“COMANDANTE, A OPERAÇÃO TÁ ERRADA, COMANDANTE!”*

Interrompemos nossa programação normal para publicar sobre (outro) massacre ocorrido ontem no Rio de Janeiro.

*Fala do Capitão Nascimento no filme Tropa de Elite. Pra quem nunca viu o filme, sugiro que vejam – tem na Netflix. **Apesar do sobrenome em comum, não tenho qualquer relação com o Capitão Roberto Nascimento, personagem real usado como inspiração para o filme. ***O Cap. Nascimento verdadeiro é a favor da legalização da maconha por reconhecer que a guerra contra as drogas não tem efeito.

Os 5 brasileiros que já publicaram no El Periférico, autores fixos ou convidados, moram no Rio de Janeiro. O Rio de Janeiro é mundialmente conhecido como a Cidade Maravilhosa, “abençoado por Deus e bonito por Natureza”, já dizia Jorge Ben Jor. É também a cidade que tem um aplicativo chamado “Onde Tem Tiroteio” para avisar a população onde tá rolando tiroteio e ajudar os moradores a escaparem de uma bala perdida. Te desafio a encontrar um carioca que nunca tenha estado no meio de um arrastão (assalto coletivo) ou que nunca tenha ouvido a um tiroteio, mesmo que seja do conforto de seu “apartamentinho da zona sul”.
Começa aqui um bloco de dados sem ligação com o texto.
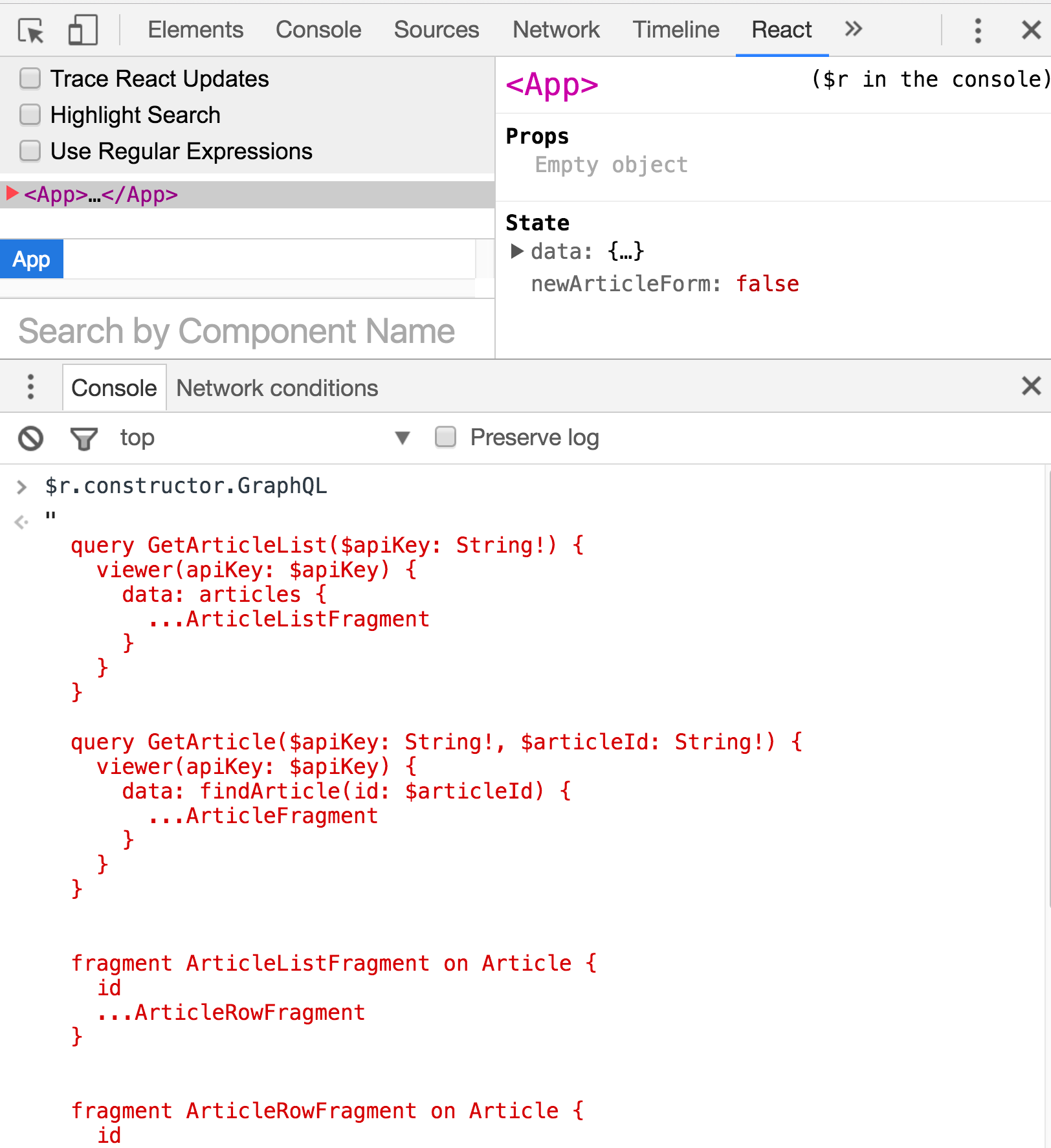Open the Network conditions tab
The width and height of the screenshot is (1051, 1148).
276,387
Ontem, o Rio de Janeiro, que já foi notícia internacional pela final da Copa do Mundo de 1950 e de 2014, pelas Olimpíadas de 2016, pelo Maior Carnaval da Terra, pela Garota de Ipanema, ganhou as manchetes internacionais de jornais renomados como o Le Monde, da França, Washington Post, dos EUA, El País, da Espanha, Al Jazeera, do Catar, e o britânico The Guardian, dentre outros, pela verdadeira chacina ocorrida numa favela da cidade.
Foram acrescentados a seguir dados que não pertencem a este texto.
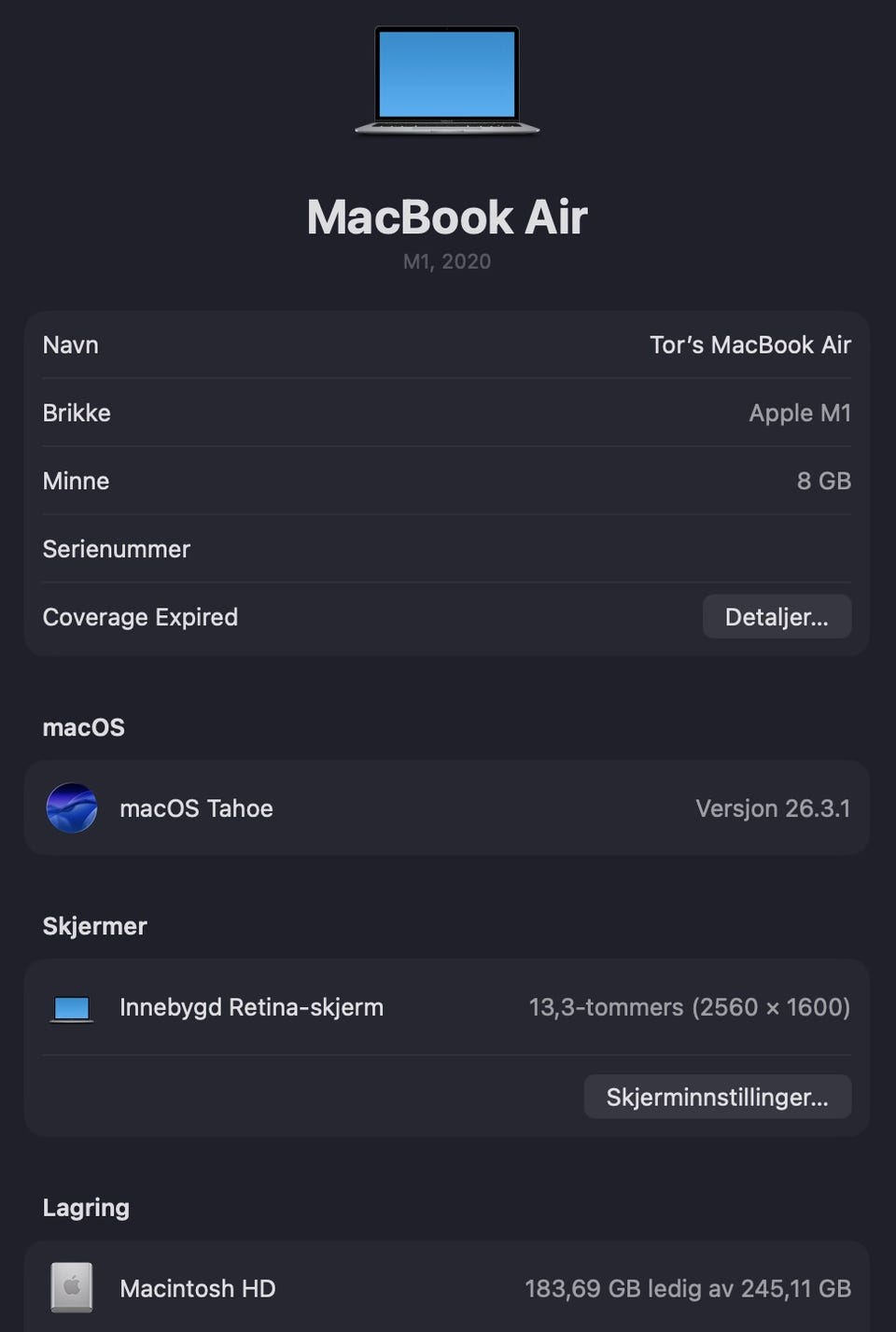Select the 8 GB memory value

(x=823, y=482)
Ontem, dia 06 de maio de 2021, uma operação policial na favela do Jacarezinho resultou em 25 mortes. VINTE E CINCO. Foi a operação mais letal da história do Rio de Janeiro. Como se já não bastasse a pandemia que ontem atingiu 15 milhões de casos no Brasil e 333 mortes diárias no Rio. A favela do Jacarezinho fica no Subúrbio do Rio, a 6km do também mundialmente famoso Estádio do Maracanã e tem 40 mil moradores. Mais que muitas cidades brasileiras.

Dos 25 mortos, um era policial. Além disso, houve 5 pessoas feridas, três policiais e dois passageiros do metrô. Simplesmente pessoas que estavam no metrô indo ao trabalho e acabaram sendo atingidos por uma bala perdida.
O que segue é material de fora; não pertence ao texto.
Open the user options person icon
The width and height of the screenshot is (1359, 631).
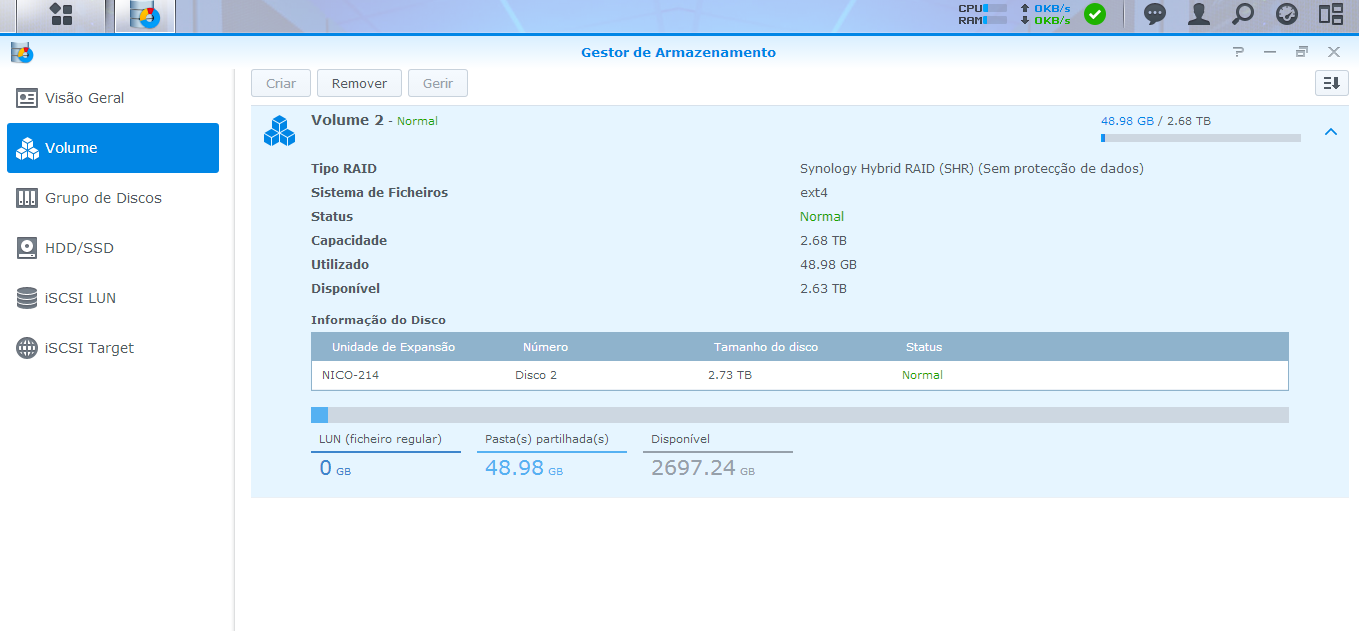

A defensora pública que está tratando do caso, disse que “uma operação com 25 mortes não pode ser considerada eficaz”.[1] Não tenho conhecimento técnico para opinar sobre a operação policial, que foi planejada por 10 meses. De acordo com a polícia, a operação tinha como objetivo salvar as crianças que são aliciadas ao tráfico. O que significa isso? Crianças que são atraídas pelos traficantes da região, com promessas de presentes: tênis caros, celulares caros… Começam a “carreira no tráfico” ainda jovens, como aviãozinho e fogueteiros. Quê? Traduzo: começam levando e trazendo droga do topo da favela para o asfalto (aviãozinho) e ficam no topo da favela observando a movimentação para avisar quando tem policial subindo (fogueteiro). Não sei dizer se depois de 9h de tiroteio intenso e muitas mortes, algumas presenciadas por crianças, se elas estão de fato salvas do tráfico, ou com medo da polícia…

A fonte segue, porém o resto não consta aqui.